From the entries below, list each line with "logo".

- **Dataset items**
===============

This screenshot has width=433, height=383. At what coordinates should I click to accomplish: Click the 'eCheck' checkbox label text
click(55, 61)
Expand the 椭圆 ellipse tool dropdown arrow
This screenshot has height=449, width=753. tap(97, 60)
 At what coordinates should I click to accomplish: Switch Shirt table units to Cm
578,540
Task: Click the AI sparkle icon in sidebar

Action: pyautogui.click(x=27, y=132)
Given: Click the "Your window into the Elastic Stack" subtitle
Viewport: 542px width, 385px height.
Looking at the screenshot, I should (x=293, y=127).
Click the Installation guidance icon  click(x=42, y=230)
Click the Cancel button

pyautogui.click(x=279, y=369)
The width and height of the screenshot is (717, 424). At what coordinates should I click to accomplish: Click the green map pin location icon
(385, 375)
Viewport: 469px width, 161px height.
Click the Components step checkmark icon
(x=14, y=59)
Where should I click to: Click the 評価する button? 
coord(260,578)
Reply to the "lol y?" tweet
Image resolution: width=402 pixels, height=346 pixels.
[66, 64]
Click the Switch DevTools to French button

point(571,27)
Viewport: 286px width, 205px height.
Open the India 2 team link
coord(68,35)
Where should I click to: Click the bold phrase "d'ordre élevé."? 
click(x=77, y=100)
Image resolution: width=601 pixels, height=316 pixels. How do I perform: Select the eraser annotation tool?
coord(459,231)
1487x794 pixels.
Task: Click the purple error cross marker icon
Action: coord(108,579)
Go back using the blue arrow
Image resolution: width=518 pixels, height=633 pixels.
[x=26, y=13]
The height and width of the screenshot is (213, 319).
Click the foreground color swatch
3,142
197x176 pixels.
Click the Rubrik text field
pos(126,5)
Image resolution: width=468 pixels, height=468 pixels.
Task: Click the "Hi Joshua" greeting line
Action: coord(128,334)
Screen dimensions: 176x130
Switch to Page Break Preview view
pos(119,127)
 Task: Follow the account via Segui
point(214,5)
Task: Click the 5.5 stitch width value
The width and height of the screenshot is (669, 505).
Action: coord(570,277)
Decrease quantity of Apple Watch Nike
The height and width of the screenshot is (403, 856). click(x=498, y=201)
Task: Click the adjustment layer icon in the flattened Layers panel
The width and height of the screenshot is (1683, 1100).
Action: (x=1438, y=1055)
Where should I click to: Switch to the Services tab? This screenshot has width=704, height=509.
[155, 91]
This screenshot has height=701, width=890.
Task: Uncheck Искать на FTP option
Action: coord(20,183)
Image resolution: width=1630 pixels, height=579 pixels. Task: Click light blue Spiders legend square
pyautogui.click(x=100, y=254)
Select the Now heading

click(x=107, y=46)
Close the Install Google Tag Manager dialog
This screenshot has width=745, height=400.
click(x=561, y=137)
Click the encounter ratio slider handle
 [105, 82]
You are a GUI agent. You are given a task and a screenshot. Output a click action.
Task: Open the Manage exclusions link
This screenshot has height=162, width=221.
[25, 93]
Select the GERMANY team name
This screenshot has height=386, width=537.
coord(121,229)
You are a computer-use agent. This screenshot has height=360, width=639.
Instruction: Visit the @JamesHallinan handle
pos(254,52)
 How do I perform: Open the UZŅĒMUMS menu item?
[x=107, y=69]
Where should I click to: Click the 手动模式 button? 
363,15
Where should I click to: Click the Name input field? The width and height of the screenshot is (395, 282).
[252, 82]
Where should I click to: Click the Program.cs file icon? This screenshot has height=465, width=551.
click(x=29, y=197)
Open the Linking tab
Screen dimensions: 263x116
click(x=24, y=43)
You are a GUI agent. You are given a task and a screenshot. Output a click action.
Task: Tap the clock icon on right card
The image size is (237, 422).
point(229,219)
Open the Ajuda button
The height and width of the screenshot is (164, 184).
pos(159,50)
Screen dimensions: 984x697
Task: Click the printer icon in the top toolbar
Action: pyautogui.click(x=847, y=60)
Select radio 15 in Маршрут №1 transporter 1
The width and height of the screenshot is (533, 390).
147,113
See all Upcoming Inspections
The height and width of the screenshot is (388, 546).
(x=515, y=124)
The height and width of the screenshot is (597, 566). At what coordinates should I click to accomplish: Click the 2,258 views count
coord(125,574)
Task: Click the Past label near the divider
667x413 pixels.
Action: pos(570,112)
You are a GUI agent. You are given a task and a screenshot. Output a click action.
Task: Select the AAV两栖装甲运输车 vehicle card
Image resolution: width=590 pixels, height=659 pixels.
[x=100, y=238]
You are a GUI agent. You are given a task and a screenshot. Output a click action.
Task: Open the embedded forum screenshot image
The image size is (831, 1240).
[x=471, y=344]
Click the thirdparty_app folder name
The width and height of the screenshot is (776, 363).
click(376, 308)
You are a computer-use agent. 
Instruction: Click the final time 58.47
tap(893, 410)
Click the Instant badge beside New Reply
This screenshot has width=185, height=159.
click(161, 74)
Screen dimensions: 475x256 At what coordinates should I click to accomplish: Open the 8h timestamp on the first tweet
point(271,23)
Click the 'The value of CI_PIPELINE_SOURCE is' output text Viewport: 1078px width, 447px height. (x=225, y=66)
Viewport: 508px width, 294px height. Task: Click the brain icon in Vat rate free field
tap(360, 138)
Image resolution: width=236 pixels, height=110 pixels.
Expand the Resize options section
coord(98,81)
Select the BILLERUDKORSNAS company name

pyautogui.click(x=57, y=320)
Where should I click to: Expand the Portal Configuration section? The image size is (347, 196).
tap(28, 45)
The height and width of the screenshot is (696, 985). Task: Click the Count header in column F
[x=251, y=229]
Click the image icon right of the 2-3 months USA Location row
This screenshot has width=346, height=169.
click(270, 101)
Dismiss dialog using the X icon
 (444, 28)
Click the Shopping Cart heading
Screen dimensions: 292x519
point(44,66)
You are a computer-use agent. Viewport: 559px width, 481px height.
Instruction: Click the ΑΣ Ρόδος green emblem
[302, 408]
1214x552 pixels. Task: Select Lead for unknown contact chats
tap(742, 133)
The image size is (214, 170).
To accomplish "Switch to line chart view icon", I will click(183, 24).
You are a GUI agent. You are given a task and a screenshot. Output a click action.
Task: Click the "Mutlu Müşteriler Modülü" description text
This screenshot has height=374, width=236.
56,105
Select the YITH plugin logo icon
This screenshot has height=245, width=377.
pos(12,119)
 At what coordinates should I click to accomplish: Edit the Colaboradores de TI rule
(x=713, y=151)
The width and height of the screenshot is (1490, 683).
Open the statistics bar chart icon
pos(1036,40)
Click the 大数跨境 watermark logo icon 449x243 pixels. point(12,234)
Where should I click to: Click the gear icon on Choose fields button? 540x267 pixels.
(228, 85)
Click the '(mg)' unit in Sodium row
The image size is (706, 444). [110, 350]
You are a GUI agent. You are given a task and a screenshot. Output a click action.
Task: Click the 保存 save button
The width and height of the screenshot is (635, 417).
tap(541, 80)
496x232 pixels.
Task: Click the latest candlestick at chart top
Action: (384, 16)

===============

- **EXERCISE RESULT**
Select the YITH plugin logo icon
Click the 大数跨境 watermark logo icon 449x243 pixels. point(12,234)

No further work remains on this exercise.